Il binomio uomo-cane trova nella conservazione ambientale una nuova stimolante frontiera. La Regione Toscana ha siglato un protocollo di intesa con l’Ente nazionale della cinofilia italiana per l’utilizzo di unità cinofile a fini conservativi, ovvero per il monitoraggio di specie selvatiche e di ambiti di particolare rilievo. In questo nuovo contesto al cane vengono assegnati compiti che ne riconoscono le preziose qualità naturali, che lo hanno sempre reso un impagabile ausiliare in molte attività dell’uomo, che oggi lo portano a passare l’ultima frontiera per imbarcarsi in una nuova avventura: la ricerca scientifica.

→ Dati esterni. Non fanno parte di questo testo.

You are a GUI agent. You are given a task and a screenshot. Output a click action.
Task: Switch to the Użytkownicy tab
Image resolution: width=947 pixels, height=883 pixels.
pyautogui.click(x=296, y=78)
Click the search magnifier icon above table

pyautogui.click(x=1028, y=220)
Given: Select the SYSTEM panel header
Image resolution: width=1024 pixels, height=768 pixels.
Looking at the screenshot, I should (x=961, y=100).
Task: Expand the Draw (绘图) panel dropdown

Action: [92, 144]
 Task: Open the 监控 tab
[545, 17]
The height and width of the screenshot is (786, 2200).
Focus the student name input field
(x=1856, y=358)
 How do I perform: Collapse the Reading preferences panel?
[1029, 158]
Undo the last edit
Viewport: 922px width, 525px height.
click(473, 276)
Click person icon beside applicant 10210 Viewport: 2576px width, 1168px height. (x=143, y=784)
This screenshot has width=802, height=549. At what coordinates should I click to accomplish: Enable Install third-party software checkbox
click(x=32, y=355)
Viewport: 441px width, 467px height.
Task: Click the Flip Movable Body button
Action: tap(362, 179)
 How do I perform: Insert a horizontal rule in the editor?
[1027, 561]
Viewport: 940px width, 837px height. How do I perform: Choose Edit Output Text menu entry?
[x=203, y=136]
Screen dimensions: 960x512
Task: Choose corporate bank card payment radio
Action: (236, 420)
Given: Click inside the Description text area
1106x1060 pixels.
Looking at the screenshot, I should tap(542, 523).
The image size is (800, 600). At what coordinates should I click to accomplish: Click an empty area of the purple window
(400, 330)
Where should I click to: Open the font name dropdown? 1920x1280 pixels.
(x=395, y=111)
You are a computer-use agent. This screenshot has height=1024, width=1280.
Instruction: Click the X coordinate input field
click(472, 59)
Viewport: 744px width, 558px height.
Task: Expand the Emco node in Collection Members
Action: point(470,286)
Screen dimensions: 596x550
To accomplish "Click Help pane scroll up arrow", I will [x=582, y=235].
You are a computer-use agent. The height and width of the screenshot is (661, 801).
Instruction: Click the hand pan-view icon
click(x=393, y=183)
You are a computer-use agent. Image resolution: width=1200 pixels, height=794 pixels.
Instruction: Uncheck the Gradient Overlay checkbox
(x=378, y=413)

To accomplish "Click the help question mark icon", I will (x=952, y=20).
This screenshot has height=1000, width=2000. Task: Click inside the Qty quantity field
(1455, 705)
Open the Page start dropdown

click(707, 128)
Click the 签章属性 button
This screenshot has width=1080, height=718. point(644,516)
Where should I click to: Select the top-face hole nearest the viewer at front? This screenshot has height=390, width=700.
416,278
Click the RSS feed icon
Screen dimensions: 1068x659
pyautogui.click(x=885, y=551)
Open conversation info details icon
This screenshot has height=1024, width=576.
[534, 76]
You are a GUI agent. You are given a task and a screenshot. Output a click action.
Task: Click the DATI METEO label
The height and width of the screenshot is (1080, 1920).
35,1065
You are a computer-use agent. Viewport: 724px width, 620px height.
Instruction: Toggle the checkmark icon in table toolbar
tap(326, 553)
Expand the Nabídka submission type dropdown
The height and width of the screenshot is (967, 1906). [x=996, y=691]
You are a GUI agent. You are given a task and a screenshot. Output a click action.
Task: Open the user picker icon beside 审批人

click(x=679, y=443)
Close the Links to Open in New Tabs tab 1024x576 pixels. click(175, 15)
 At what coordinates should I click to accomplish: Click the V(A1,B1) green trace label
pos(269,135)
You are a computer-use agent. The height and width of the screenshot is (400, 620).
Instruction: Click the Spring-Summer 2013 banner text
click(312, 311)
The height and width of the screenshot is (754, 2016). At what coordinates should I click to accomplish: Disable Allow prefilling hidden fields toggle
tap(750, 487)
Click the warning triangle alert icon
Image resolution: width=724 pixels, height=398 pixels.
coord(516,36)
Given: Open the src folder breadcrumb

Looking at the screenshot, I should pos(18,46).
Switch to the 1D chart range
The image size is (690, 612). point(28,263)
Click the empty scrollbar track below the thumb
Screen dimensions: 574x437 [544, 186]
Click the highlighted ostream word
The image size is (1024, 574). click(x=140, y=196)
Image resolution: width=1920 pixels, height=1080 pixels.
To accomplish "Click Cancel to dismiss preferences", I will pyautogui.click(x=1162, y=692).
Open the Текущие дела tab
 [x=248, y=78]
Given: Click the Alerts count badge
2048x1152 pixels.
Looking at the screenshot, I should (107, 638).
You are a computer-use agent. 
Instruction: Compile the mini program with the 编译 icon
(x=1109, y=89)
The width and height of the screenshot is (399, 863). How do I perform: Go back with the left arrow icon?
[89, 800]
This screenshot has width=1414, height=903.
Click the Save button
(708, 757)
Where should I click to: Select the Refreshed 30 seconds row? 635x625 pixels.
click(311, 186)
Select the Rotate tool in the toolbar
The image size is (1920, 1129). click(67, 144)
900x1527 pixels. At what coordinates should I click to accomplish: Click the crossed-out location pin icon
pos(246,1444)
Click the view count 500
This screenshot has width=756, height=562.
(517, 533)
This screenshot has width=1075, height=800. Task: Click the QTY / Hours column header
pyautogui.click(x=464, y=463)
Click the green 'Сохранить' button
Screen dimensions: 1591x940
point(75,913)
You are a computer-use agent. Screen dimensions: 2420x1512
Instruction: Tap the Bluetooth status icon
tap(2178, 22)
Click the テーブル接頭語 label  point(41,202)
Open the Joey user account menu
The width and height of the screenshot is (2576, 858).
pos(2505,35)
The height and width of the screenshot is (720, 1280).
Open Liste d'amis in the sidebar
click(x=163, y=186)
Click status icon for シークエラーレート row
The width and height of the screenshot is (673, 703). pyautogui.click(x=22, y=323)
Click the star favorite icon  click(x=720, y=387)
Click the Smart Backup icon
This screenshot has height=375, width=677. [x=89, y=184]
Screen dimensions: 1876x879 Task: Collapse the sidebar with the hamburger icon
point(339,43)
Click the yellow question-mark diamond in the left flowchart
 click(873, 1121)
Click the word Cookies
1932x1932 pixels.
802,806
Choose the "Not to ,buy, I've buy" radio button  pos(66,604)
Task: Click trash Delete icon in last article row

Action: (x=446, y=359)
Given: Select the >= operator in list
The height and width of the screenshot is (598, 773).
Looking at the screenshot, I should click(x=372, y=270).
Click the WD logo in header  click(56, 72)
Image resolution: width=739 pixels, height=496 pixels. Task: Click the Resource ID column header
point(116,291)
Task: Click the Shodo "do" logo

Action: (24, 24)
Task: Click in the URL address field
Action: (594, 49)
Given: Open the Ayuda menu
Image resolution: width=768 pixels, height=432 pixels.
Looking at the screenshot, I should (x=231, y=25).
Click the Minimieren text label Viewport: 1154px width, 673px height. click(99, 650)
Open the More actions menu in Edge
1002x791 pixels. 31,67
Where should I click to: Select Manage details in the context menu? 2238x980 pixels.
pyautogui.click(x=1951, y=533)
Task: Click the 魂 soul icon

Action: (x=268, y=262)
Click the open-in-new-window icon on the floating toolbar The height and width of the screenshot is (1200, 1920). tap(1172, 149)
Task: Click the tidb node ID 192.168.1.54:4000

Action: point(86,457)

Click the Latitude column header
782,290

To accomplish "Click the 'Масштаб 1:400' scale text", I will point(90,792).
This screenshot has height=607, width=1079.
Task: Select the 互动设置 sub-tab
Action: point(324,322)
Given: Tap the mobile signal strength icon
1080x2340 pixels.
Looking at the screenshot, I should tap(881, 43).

Il millenario rapporto tra uomo e cane si rinnova: l’uomo aveva iniziato il lento processo di domesticazione dell’antenato selvatico circa 30mila anni fa, per avere un alleato nella caccia; oggi questo stesso cane, che ha attraversato i secoli sapendoci sempre stare accanto, diventa un prezioso alleato nella conservazione faunistica. Quelle stesse doti preziose allora, oggi vengono riqualificate conferendo loro una veste istituzionale.

Il protocollo di intesa prevede infatti l’incentivo all'utilizzo dei cani nelle attività di controllo faunistico e monitoraggio delle specie selvatiche. Un utilizzo regolamentato: le unità cinofile specializzate, composte dal binomio uomo-cane (un conduttore e uno o più cani), dovranno essere in possesso di brevetto e essere in grado di operare in contesti complessi, caratterizzati da densità e diversità faunistica, ambiti di pregio naturalistico e faunistico. Qualche esempio di attività che queste unità cinofile potranno essere chiamate a svolgere: monitoraggio galliformi e beccaccia, recupero capi feriti, utilizzo come cani da limiere, girata e braccata.

Di pari passo a questo lavoro in campo cinofilo, secondo quanto stabilito nel protocollo, ne verrà portato avanti anche uno in campo ambientale: la Regione Toscana potrà infatti affidare la gestione di aree di particolare interesse all’Enci, che si impegna alla loro valorizzazione attraverso anche lo svolgimento di attività zootecniche come prove, brevetti e abilitazioni. Enci, grazie a questo nuovo ruolo, vuole anche impegnarsi in prima persona per il miglioramento della qualità delle verifiche, che potranno esser svolte in ambiti naturalistici tecnicamente complessi ed essere quindi maggiormente selettive per quanto riguarda le qualità naturali e l'addestramento dei cani.

Un progetto rivoluzionario. Sulla scorta del less is more, ci si pone per la prima volta obiettivi concreti per qualificare il lavoro del binomio uomo-cane nella gestione faunistico venatoria. Non solo parole, ma fatti concreti e obiettivi ben delineati. Prova ne è che altre regioni, quali Friuli, Campania, Abruzzo e Lazio, hanno chiesto di poter stringere anche loro un accordo con gli stessi presupposti.